§ **Aim of the task**
Copy the lines of the listing word for word, beginning at the line containing "Find the location" and continuing through the end of the listing.

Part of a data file
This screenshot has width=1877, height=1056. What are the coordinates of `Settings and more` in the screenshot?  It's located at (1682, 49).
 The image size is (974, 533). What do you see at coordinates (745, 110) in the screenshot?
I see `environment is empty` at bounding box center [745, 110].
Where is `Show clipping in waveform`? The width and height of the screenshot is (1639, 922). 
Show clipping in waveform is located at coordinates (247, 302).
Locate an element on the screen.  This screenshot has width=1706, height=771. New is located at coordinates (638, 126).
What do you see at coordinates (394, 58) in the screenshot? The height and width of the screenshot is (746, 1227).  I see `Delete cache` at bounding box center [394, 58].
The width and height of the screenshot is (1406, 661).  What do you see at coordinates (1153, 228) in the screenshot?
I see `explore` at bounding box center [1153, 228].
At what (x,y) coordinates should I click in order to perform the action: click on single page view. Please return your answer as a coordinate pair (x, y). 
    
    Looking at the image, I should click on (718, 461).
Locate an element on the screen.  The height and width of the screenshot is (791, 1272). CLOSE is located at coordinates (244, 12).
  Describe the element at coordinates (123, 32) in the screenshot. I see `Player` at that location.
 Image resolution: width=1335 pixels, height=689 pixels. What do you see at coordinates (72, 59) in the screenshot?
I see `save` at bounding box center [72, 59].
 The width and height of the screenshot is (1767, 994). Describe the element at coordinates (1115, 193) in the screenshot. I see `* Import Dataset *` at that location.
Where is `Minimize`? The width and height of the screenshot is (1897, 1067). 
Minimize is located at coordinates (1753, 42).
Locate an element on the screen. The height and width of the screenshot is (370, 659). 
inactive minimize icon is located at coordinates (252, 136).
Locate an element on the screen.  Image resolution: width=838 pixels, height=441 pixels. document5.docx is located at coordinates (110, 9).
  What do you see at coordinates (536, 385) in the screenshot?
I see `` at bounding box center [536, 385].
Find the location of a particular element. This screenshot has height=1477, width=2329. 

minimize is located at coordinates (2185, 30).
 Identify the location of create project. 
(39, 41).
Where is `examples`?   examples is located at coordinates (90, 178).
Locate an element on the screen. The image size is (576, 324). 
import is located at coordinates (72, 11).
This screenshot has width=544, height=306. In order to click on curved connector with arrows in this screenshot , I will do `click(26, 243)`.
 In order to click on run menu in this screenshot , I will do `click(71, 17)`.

§ **Solution**
Find the location of a particular element. This screenshot has height=1477, width=2329. 

minimize is located at coordinates (2185, 30).
 Identify the location of create project. 
(39, 41).
Where is `examples`?   examples is located at coordinates (90, 178).
Locate an element on the screen. The image size is (576, 324). 
import is located at coordinates (72, 11).
This screenshot has width=544, height=306. In order to click on curved connector with arrows in this screenshot , I will do `click(26, 243)`.
 In order to click on run menu in this screenshot , I will do `click(71, 17)`.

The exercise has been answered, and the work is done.